The vaccine that is currently in widest use is the Pfizer-BioNTech COVID-19 vaccine, which has been authorized for emergency use in the United States by the FDA. As of now, it will only be available for individuals 16 years of age or older. The testing pool for the vaccine did not include children under the age of 16, so further tests will need to be conducted before the vaccine can be administered to this age group. To get the full effect of this vaccine, you’ll need to get two doses of it. First, you’ll receive a priming dose, followed by a second “booster shot” three weeks later. Upon getting your first dose of the vaccine, you will be given a vaccination card that proves you have already gotten the first dose. It's imperative that you keep this vaccination card, as you’ll need it to get your second dose and ensure the effectiveness of the vaccine.
Another front runner for the COVID-19 vaccine is the Moderna vaccine. Moderna’s vaccine has also been authorized for emergency use, but this vaccine has only been approved for people 18 or older. Moderna has already begun testing its vaccine on people between 12 and 17 years old to see if the vaccine can be authorized for this age group as well. This vaccine is very similar to the Pfizer vaccine, in that they both have very promising rates of efficiency and both require two doses. The main differences between these two vaccines are their storage requirements. While both need to be kept in cold environments during transportation, the Moderna vaccine needs to be kept at -4 degrees Fahrenheit, compared to the -94 degrees required for the Pfizer vaccine. Because the Moderna vaccine requires a less extreme temperature, it is much easier to use and transport throughout the United States, making it a more viable option for smaller towns and hospitals. While the Moderna vaccine would be easier to transport across the country, it also has a slightly longer wait time between the two doses, with people having to wait 28 days compared to the 21 for Pfizer’s vaccine.
Some people have expressed concerns that these vaccines may not be safe because they were created quickly, but those fears are unfounded. The Pfizer vaccine has a very high effectiveness rate of 95%, and the Moderna one has a similar rate of 94%. So far, the only side effects observed from the vaccines are those similar to the side effects of a flu shot. Common side effects include injection site pain, tiredness, headache, muscle pain, chills, joint pain, fever, injection site redness, nausea, and swollen lymph nodes. Before getting either vaccine, it is important to make sure you aren’t allergic to any of their ingredients, which you can find listed with explanations in this article from Hackensack Meridian Health. Unless you have a severe allergy to an ingredient, it is extremely unlikely that you will experience any long-lasting adverse reactions.

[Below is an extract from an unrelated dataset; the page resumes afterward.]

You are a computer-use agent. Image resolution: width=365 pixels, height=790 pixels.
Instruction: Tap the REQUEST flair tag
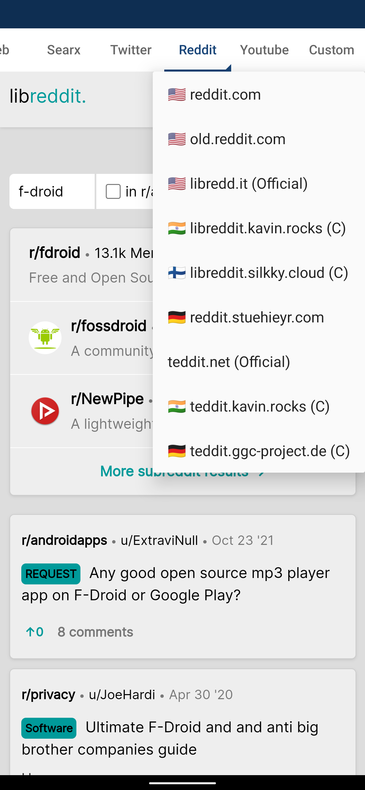coord(51,574)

While the authorization of these vaccines is a huge step forward, there’s still a lot of time and work needed before we can truly consider ourselves free from the virus. These vaccines won’t become widely available to the public until a few months have passed. Once they do, it will take even more time to reach herd immunity. According to Dr. Anthony Fauci, we may reach herd immunity by the end of summer 2021. In the meantime, it’s important to keep social distancing and wearing masks, in order to take care of ourselves and others as we make it through this long final stretch of the pandemic.